▶ _Text shown_:

-------

Court Opinion

ID: 9853813
Source: CourtListenerOpinion
Date Created: 2023-09-24 05:55:23.585715+00
Date Added: 2024-06-11T09:20:08.569025
License: Public Domain

ALBRIGHT, Chief Justice,
concurring in part and dissenting in part:
(Filed July 7, 2005)
I concur with the majority’s conclusion that the trial court abused its discretion by placing the burden upon Mildred H. to demonstrate why visitation should not be resumed between the Robert H. and Sierra H. There is no basis upon which the trial court may impose such a burden. It was improper.
I dissent, however, to the extent that this Court has substituted its own judgment for that of the trial court on the issue of the best interests of the child. The trial court engaged in substantial investigation of the best interests of Sierra regarding potential supervised visitation with her father. The trial court sought to assure that the safety of the child would be protected by ordering that the visitation be supervised.1 This Court has consistently cautioned that substantial discretion must be vested in trial courts and that this Court should not merely substitute its own judgment for that of the trial court in such discretionary matters. That is the essence of the abuse of discretion standard, a model given lip service by the majoi’ity but then hastily cast aside when the majority chose an opposite conclusion. Whether in the context of this case or the myriad of others confronted by this Court, this Court’s variable application of the abuse of discretion standard is paralyzing that standard’s effectiveness. As Justice Cleckley once observed, “the abuse of discretion standard has many faces and, in our application of the standard, it can range anywhere from careful scrutiny to almost no scrutiny.” State v. Head, 198 W.Va. 298, 305, 480 S.E.2d 507, 514 (1996) (Cleckley, J., concurring).

-------

(Items from a data source)
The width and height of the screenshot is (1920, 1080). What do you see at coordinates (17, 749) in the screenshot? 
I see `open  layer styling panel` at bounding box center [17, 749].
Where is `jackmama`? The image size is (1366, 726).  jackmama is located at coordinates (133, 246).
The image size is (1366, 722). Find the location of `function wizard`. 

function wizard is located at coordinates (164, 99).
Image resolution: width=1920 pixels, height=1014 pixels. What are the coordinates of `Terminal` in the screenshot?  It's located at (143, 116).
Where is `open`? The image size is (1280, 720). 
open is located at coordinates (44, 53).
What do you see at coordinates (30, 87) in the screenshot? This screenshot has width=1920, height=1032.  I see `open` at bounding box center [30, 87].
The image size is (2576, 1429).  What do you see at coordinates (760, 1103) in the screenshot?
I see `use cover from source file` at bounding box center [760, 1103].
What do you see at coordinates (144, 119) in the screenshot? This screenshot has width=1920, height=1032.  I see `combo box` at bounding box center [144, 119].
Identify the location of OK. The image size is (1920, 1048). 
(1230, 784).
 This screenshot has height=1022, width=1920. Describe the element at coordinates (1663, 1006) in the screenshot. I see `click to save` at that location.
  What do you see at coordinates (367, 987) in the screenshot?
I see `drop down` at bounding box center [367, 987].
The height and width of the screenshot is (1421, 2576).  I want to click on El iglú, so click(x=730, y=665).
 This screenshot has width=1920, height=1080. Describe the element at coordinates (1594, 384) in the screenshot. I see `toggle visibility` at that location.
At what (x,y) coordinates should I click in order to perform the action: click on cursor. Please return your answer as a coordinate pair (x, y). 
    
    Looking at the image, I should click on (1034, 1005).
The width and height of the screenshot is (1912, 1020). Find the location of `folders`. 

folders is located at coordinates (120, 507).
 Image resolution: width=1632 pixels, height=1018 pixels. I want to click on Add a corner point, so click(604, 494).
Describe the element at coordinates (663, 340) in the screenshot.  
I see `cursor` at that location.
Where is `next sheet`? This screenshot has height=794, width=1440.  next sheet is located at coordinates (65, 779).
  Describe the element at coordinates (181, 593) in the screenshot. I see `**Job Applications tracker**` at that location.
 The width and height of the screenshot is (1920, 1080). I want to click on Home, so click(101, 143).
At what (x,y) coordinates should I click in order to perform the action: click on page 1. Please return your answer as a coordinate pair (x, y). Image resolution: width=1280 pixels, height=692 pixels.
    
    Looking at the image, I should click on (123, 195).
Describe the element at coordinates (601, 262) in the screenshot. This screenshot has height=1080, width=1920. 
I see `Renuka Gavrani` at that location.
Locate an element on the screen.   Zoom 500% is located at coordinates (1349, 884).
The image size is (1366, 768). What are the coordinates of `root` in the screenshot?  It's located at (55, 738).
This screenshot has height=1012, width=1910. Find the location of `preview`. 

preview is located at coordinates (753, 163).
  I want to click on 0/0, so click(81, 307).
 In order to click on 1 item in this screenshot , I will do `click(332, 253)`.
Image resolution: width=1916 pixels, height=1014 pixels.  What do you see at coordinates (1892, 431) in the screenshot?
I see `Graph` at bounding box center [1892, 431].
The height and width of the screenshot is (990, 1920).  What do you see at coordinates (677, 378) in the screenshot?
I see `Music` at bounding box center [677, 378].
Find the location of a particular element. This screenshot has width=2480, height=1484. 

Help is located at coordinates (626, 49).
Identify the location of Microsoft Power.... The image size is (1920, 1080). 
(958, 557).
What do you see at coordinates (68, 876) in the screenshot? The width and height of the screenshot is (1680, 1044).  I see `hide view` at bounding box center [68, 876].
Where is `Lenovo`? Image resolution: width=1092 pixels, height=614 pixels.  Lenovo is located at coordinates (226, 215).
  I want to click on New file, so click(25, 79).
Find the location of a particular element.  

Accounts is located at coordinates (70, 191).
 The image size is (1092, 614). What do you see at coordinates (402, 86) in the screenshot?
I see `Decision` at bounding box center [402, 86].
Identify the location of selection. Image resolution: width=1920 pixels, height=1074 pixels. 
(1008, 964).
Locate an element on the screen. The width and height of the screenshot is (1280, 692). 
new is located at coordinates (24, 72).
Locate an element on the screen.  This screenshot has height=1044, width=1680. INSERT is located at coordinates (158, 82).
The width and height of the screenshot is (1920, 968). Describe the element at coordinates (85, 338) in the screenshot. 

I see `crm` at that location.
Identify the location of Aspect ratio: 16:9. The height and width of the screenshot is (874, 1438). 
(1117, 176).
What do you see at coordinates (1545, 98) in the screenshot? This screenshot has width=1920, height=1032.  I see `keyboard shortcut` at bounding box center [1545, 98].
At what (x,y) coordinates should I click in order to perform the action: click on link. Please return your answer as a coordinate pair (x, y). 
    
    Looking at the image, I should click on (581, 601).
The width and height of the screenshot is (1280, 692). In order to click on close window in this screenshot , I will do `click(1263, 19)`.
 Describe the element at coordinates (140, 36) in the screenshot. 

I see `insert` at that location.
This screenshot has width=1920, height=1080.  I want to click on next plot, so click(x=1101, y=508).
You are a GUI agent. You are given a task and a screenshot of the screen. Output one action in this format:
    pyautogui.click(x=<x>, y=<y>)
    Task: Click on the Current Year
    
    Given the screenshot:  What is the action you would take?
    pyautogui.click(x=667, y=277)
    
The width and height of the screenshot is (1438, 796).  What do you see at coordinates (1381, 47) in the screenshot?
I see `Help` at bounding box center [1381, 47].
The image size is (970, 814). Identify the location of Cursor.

-------

▶ _Task item_: Output everything in the partial concurrence and dissent from "Court Opinion" down to "It was improper.", copied without any change.

▶ _Written answer_:
Court Opinion

ID: 9853813
Source: CourtListenerOpinion
Date Created: 2023-09-24 05:55:23.585715+00
Date Added: 2024-06-11T09:20:08.569025
License: Public Domain

ALBRIGHT, Chief Justice,
concurring in part and dissenting in part:
(Filed July 7, 2005)
I concur with the majority’s conclusion that the trial court abused its discretion by placing the burden upon Mildred H. to demonstrate why visitation should not be resumed between the Robert H. and Sierra H. There is no basis upon which the trial court may impose such a burden. It was improper.